Жан Расин и другие (Гинзбург) - страница 311

Так лица, непосредственно замешанные в этой истории, сочли себя удовлетворенными; герцог де Невер два года спустя в одном из своих стихотворных посланий даже отозвался довольно лестно о своих недавних врагах. (Чем вызвал яростное негодование щекотливого Бюсси: герцог, писал он, – «педант со шпагой, которому не нашлось бы извинении, будь он даже педантом в мантии; но самая большая его глупость… – это похвалы Расину и Депрео, оскорбившим его возмутительным сонетом. Они утверждали всего-навсего, что он ни солдат, ни христианин, и что он спал со своей сестрой герцогиней Мазарини.
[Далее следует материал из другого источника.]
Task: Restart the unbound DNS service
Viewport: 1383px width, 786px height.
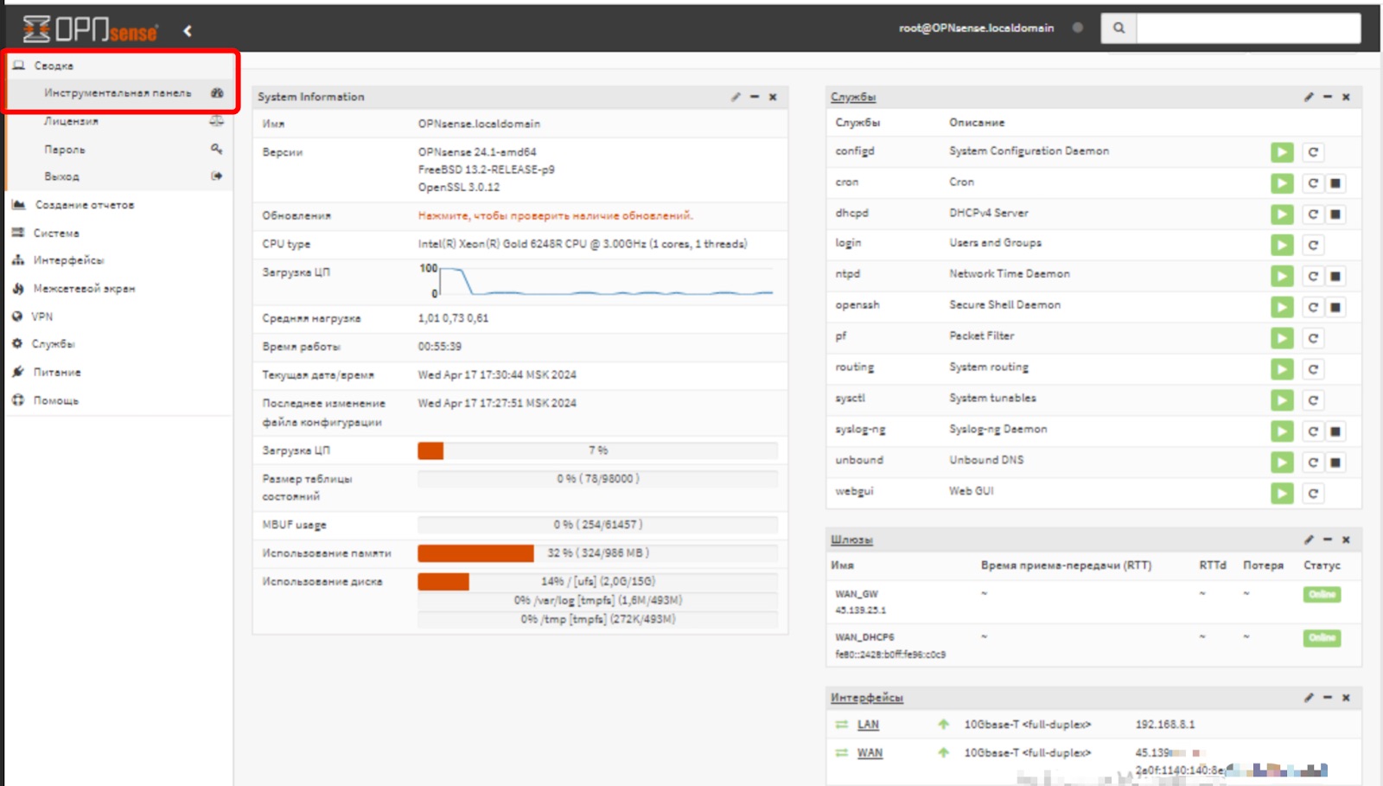Action: pyautogui.click(x=1312, y=463)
В своем послании он не снимает с себя обвинений ни в трусости, ни в кровосмесительстве; что же до христианских чувств, то им нельзя найти более полного проявления; что может быть ближе к христианству, чем похвалы своим обидчикам?» У Бюсси, правда, к тому времени были свои причины ненавидеть Расина и Буало).
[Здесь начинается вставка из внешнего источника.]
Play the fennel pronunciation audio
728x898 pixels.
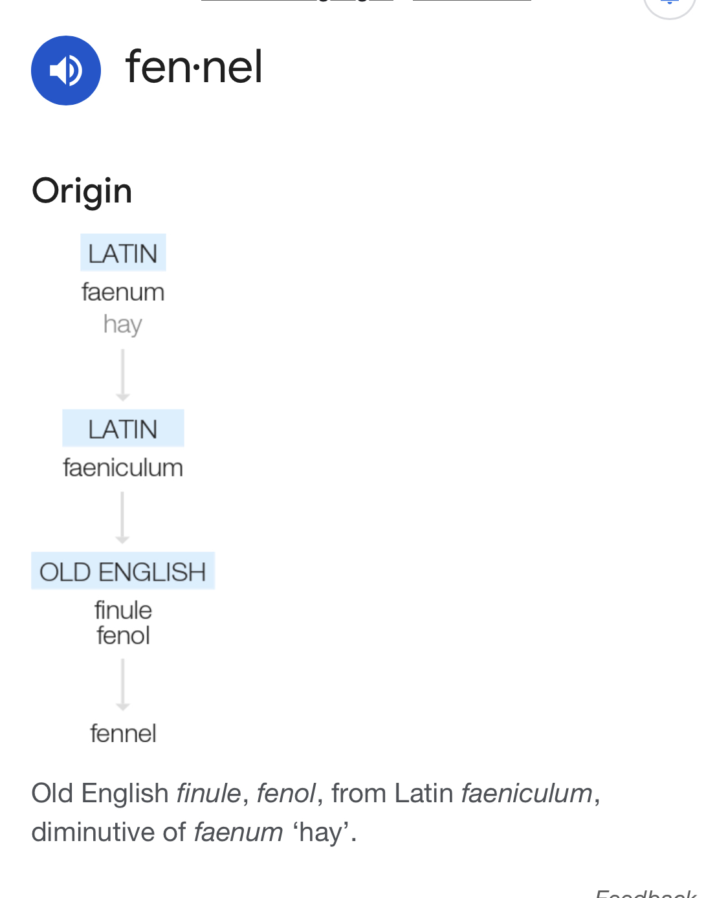tap(66, 71)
Успех же Прадона оказался недолговечным; в апреле сведущий современник-литератор писал со всей определенностью: «Критика решительно высказывается против Прадона». Театральные сборы свидетельствуют, что публика придерживалась того же мнения. Все быстро стало на свои места, знатоки и простые зрители дружно повторяли, что «Расин – всегда Расин». Тем не менее, сам Расин переживал этот новый взрыв вражды и зависти мучительно. Как утверждал Луи Расин, он был «более чувствителен к несправедливой критике, которой подвергались его сочинения, чем к похвалам, которыми его за них осыпали». Буало обратился к другу с посланием – в поддержку и увещевание ему. В нем два основных совета. Первый вполне в духе Буало: обратить брань недоброжелателей на пользу своему дарованию, еще тщательнее и совершеннее оттачивая свое перо:

Трагический поэт, Расин, Софоклу равный,
Единственный, кто нас утешить может в том,
Что старится Корнель и пламя гаснет в нем, —
Зачем дивишься ты, когда завистник бледный,
Исполнен ярости, бессонной и зловредной,
Тебя преследует жестокой клеветой?
Господен промысел, премудрый и святой,
О пользе смертного печется неуклонно;
На ложе почестей талант клонится сонно,
Но от ленивых грез врагами пробужден,
К вершинам мастерства идет бесстрашно он,
Мужая с каждым днем наперекор обидам.
Был Цинна некогда рожден гонимым Сидом,
И, может быть, твой Бурр лишь потому хорош,
Что в Пирра критика вонзала острый нож.
Я, правда, получил лишь скромное признанье
И не привлек к себе завистников вниманье,
Но я в суждениях так прям и так суров,
Что смог приобрести полезнейших врагов:
Они мне помогли своей хулой надменной
Отшлифовать мой дар, убогий и смиренный.